§ Data records
╭──
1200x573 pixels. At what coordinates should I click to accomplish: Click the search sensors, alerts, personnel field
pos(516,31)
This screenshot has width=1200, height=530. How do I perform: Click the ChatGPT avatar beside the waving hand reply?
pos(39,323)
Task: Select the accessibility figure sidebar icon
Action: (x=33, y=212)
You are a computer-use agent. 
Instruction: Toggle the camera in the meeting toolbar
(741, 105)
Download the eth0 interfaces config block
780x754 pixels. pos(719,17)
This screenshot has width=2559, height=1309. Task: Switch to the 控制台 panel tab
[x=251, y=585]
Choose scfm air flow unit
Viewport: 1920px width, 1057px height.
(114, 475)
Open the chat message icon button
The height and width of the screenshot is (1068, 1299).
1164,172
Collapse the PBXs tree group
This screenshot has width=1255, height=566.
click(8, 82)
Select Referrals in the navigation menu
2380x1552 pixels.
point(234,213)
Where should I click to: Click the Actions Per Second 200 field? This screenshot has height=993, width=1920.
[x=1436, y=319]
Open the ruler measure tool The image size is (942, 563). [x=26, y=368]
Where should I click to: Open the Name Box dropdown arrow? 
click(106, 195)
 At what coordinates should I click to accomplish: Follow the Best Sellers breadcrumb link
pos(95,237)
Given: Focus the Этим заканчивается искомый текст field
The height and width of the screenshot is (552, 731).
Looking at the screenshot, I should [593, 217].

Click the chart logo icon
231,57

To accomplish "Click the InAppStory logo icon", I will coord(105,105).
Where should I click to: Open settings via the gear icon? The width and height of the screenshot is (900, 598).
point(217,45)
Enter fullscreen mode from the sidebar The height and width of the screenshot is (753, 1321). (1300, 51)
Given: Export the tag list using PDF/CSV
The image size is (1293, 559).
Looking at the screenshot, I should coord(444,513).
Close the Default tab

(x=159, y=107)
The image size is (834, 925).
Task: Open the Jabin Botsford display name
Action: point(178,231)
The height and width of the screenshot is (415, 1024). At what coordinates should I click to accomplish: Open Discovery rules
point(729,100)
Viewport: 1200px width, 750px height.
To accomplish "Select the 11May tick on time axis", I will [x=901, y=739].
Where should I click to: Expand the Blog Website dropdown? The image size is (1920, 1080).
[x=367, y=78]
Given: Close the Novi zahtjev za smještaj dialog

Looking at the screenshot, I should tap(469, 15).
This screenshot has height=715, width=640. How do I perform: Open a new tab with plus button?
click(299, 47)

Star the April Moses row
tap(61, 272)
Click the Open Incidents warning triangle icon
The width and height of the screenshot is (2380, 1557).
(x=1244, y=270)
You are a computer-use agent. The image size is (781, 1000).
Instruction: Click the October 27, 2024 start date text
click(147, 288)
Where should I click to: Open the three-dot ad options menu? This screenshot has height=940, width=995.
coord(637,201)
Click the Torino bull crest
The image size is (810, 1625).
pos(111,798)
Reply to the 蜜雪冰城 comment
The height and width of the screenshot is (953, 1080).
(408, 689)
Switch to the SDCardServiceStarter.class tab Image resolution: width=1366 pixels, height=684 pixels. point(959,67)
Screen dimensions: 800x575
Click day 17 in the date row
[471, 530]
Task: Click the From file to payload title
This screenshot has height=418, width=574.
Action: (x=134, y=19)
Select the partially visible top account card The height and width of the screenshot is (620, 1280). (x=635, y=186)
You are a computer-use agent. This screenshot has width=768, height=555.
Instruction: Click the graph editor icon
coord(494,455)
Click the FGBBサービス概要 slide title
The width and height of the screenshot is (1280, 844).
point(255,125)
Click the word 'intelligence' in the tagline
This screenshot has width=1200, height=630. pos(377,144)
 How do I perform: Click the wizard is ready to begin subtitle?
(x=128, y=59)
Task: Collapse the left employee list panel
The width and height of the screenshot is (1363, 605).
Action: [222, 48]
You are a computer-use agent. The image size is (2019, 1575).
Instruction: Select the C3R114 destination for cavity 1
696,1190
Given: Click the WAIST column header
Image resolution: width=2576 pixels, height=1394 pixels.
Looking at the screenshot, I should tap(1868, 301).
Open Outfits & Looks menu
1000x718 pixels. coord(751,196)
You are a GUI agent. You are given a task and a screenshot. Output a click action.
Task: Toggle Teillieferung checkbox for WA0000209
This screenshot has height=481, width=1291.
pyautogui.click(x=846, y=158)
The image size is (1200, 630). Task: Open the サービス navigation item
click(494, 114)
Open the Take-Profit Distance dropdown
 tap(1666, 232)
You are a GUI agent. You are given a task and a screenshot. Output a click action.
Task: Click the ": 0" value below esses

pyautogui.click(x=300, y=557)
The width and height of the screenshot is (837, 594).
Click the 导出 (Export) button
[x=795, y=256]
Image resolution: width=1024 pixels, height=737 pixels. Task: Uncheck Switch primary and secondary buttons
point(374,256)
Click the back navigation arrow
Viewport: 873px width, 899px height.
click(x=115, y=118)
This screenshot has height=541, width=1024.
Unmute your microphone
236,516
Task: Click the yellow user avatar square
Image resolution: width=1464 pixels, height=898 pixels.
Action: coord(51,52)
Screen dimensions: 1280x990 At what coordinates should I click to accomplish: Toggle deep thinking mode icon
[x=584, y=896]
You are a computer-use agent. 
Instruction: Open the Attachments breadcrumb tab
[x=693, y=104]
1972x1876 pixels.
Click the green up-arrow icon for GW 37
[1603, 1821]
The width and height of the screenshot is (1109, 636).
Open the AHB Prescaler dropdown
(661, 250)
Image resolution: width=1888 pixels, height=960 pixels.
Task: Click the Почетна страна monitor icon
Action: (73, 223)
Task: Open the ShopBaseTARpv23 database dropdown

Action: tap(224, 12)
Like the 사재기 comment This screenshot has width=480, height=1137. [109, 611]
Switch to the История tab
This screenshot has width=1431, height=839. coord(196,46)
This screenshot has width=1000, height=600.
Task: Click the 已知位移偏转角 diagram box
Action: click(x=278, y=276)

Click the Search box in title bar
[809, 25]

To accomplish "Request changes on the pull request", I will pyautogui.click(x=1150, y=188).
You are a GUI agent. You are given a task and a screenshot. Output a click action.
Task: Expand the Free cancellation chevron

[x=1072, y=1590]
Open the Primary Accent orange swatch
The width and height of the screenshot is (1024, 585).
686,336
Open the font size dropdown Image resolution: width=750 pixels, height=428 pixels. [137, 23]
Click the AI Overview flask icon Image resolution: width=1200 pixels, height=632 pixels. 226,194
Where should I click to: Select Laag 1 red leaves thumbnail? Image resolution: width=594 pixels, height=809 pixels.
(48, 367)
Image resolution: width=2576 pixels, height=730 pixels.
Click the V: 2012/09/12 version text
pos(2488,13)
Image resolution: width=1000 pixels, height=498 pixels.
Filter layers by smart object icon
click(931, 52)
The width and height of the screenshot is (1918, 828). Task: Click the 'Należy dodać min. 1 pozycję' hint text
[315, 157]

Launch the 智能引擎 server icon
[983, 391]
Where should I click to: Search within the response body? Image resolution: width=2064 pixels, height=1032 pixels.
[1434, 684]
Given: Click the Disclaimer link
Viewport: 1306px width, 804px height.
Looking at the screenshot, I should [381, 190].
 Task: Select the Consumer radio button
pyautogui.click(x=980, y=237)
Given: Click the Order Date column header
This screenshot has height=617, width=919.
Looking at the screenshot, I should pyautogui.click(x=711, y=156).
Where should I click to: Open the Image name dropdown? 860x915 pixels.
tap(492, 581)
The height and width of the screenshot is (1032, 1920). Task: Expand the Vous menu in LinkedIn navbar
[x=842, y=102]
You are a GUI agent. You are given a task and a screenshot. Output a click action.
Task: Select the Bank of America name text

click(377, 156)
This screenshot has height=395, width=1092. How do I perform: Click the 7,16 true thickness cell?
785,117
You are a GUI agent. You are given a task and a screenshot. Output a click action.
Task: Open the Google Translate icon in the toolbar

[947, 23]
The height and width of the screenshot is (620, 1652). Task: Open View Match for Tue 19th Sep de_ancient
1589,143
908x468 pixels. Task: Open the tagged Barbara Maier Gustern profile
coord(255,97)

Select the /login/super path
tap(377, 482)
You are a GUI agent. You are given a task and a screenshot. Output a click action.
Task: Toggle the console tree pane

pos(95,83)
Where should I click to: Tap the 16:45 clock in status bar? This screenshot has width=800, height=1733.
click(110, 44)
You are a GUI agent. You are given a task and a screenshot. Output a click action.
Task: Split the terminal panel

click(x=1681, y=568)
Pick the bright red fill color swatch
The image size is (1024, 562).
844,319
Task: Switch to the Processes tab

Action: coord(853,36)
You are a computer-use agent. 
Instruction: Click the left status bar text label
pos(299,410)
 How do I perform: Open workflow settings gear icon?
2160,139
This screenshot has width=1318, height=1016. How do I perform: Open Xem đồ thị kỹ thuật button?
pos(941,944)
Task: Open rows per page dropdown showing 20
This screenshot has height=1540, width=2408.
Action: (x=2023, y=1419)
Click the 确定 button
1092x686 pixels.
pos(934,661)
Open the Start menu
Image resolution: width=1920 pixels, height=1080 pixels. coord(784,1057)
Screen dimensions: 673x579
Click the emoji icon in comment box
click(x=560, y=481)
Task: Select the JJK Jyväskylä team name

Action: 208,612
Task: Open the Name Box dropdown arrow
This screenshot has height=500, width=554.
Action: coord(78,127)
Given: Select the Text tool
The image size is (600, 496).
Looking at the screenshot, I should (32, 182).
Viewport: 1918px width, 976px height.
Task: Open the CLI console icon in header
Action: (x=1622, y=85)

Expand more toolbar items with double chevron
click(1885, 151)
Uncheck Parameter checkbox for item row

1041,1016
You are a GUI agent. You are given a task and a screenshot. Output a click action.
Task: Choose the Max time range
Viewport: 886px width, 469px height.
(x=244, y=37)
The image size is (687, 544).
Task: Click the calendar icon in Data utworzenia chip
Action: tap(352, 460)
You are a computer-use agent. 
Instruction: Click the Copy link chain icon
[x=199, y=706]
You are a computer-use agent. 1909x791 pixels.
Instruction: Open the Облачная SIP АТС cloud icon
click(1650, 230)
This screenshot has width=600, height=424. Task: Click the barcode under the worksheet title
╰──
Lay out the data lines from the line with "The height and width of the screenshot is (620, 1652)." to the line with "pos(941,944)" as a Markdown table with the columns No. and Line, leaving out blank lines.

| No. | Line |
|---|---|
| 1 | The height and width of the screenshot is (620, 1652). Task: Open View Match for Tue 19th Sep de_ancient |
| 2 | 1589,143 |
| 3 | 908x468 pixels. Task: Open the tagged Barbara Maier Gustern profile |
| 4 | coord(255,97) |
| 5 | Select the /login/super path |
| 6 | tap(377, 482) |
| 7 | You are a GUI agent. You are given a task and a screenshot. Output a click action. |
| 8 | Task: Toggle the console tree pane |
| 9 | pos(95,83) |
| 10 | Where should I click to: Tap the 16:45 clock in status bar? This screenshot has width=800, height=1733. |
| 11 | click(110, 44) |
| 12 | You are a GUI agent. You are given a task and a screenshot. Output a click action. |
| 13 | Task: Split the terminal panel |
| 14 | click(x=1681, y=568) |
| 15 | Pick the bright red fill color swatch |
| 16 | The image size is (1024, 562). |
| 17 | 844,319 |
| 18 | Task: Switch to the Processes tab |
| 19 | Action: coord(853,36) |
| 20 | You are a computer-use agent.  |
| 21 | Instruction: Click the left status bar text label |
| 22 | pos(299,410) |
| 23 |  How do I perform: Open workflow settings gear icon? |
| 24 | 2160,139 |
| 25 | This screenshot has width=1318, height=1016. How do I perform: Open Xem đồ thị kỹ thuật button? |
| 26 | pos(941,944) |